1437O_PR - Clinical Benefit of Randomized Controlled Trials (RCT) Supporting US Food and Drug Administration (FDA) Conversion from Accelerated to Full Approval

Date 11 September 2017
Event ESMO 2017 Congress
Session Public health policy and health economics
Topics Bioethics, Legal, and Economic Issues
Presenter Maria Borrell Puy
Citation Annals of Oncology (2017) 28 (suppl_5): v605-v649. 10.1093/annonc/mdx440
Authors M. Borrell Puy1, C. Molto Valiente1, A. Ocana Fernandez2, A. Templeton3, B. Seruga4, I. Gich5, A. Barnadas1, E. Amir6, A. Tibau1
  • 1Medical Oncology, Hospital de la Santa Creu i Sant Pau, 8026 - Barcelona/ES
  • 2Medical Oncology Department And Translational Research Unit, Complejo Hospitalario Universitario de Albacete, 2006 - Albacete/ES
  • 3Medical Oncology, St. Claraspital AG, 4058 - Basel/CH
  • 4Medical Oncology, Institute of Oncology Ljubljana, Ljubljana/SI
  • 5Epidemiology, Hospital de la Santa Creu i Sant Pau, 8026 - Barcelona/ES
  • 6Dmoh, Princess Margaret Hospital, M5G 2M9 - Toronto/CA

Abstract

Background

Accelerated approval (AA) regulations were established by the US FDA to improve access to drugs for life-threatening diseases.
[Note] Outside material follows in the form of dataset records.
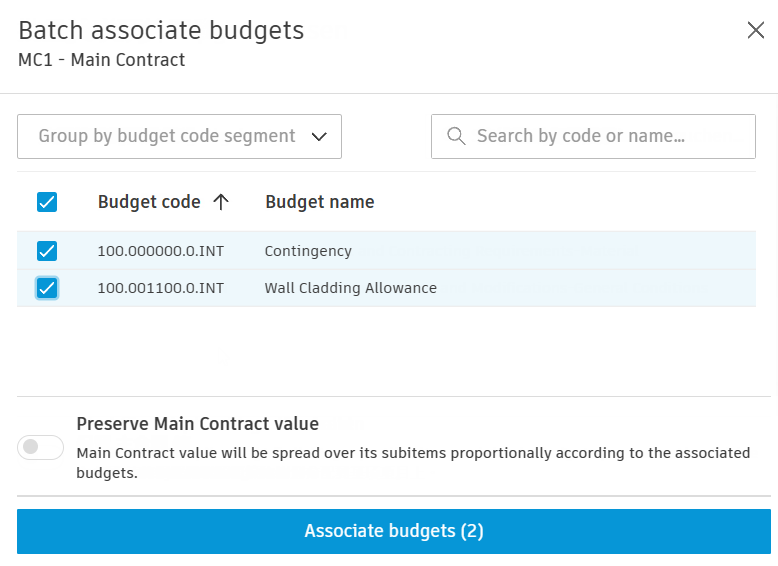The image size is (778, 566).
Task: Click the Preserve Main Contract value label
Action: tap(197, 423)
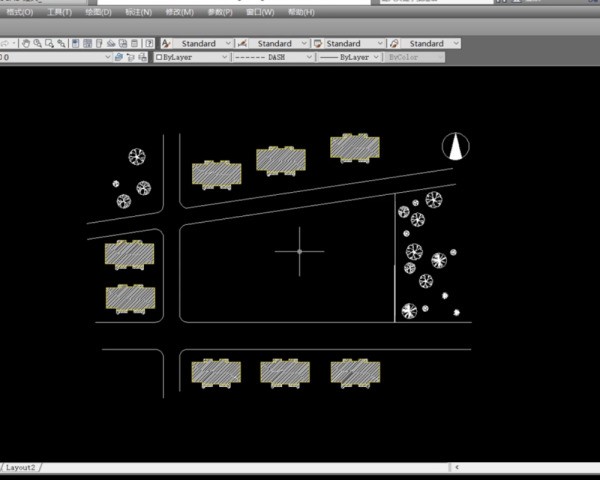Click the Dimension Style icon

242,44
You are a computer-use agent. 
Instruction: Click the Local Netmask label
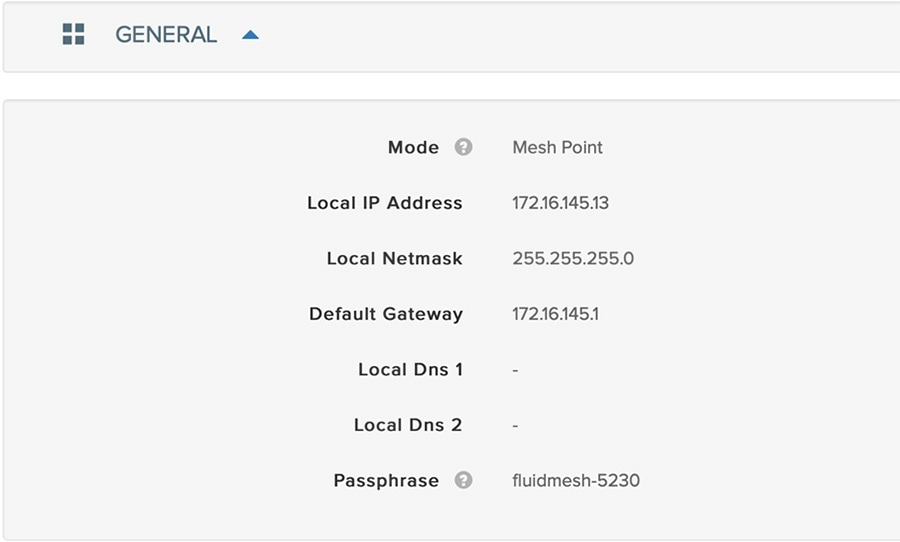394,258
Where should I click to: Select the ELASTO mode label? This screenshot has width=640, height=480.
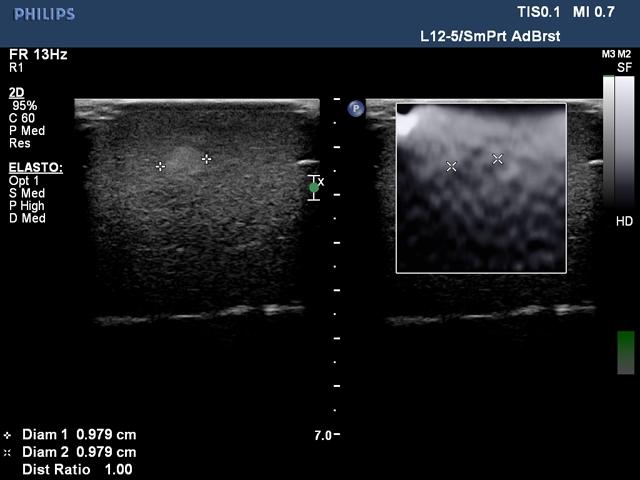click(x=35, y=168)
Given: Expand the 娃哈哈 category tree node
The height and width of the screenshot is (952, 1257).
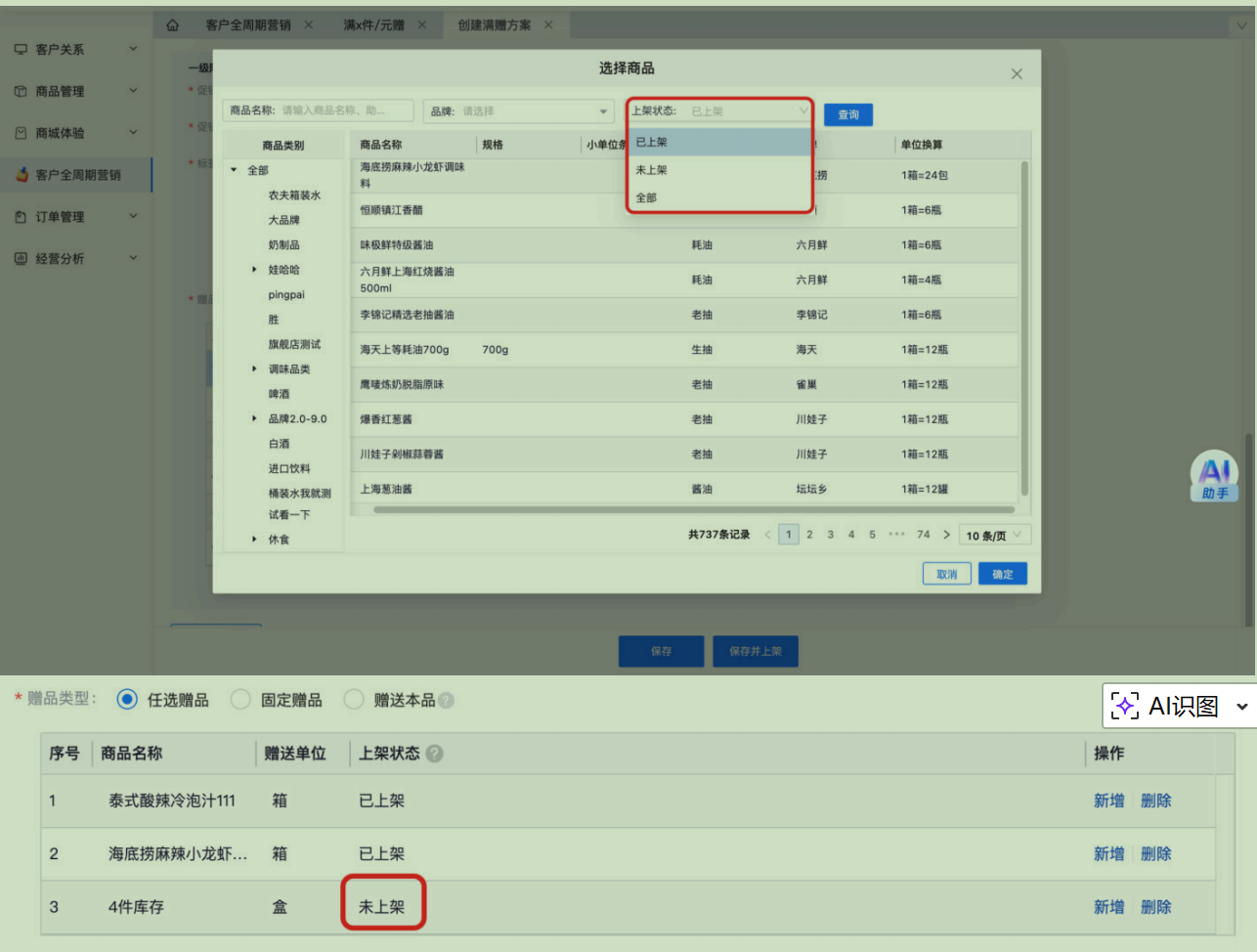Looking at the screenshot, I should pyautogui.click(x=254, y=270).
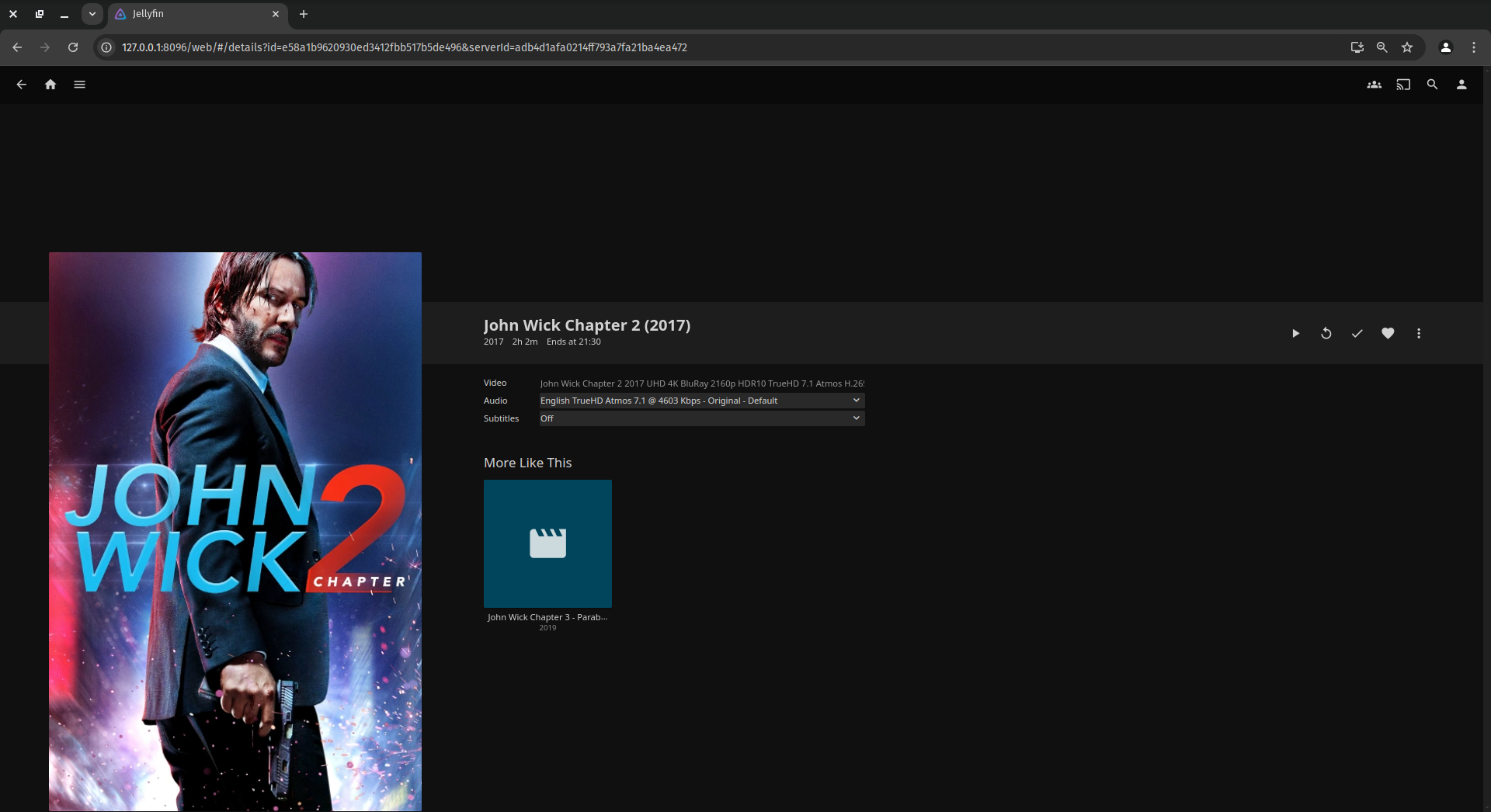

Pharmaceutical companies must confirm efficacy in post-approval trials as predicted by the surrogate endpoint. The European Society for Medical Oncology Magnitude of Clinical Benefit Scale (ESMO-MCBS) is a validated and reproducible tool to assess the magnitude of clinical benefit from drugs for solid tumors. Here, we evaluate confirmatory RCTs supporting conversions from AA to regular approval (RA) and their association with ESMO defined thresholds for meaningful clinical benefit.

Methods

We searched the Drugs@FDA website to identify anticancer drugs that had received AA from January 2000 to December 2016 and to assess the status regarding conversion to full approval. Drug labels and reports of post-approval trials supporting conversion to RA were reviewed and study characteristics, efficacy, toxicity and quality of life outcomes were collected. For RCTs ESMO-MCBS grades were applied. Meaningful clinical benefit was defined as a grade of A or B for trials of curative intent and 4 or 5 for those of palliative intent.

Results

Of the 37 new indications granted AA, 17 (46%) were subsequently converted to RA based on 17 RCTs. The median time between AA and RA of oncology drugs was 3.1 years (range = 1.02–7.6). Two confirmatory trials (5%) failed to show clinical benefit. Confirmatory trials were still not completed for 18 (49%) indications; among these, the three longest intervals since AA up to the December 2016 cut-off date were 6.6, 5.9 and 2.3 years. ESMO-MCBS could be applied to 16 RCTs and 11 (69%) met the ESMO-MCBS clinically meaningful benefit threshold (100% of adjuvant trials and 58% of palliative trials).

Conclusions

Two thirds of RCTs supporting FDA conversion from accelerated to full approval of anticancer therapies meet the threshold for clinically meaningful benefit. AA indications should not be on the market for unacceptably prolonged intervals before confirmatory trials are completed.

Clinical trial identification

Not applicable

Legal entity responsible for the study

Hospital de la Santa Creu i Sant Pau

Funding

None

Disclosure

All authors have declared no conflicts of interest.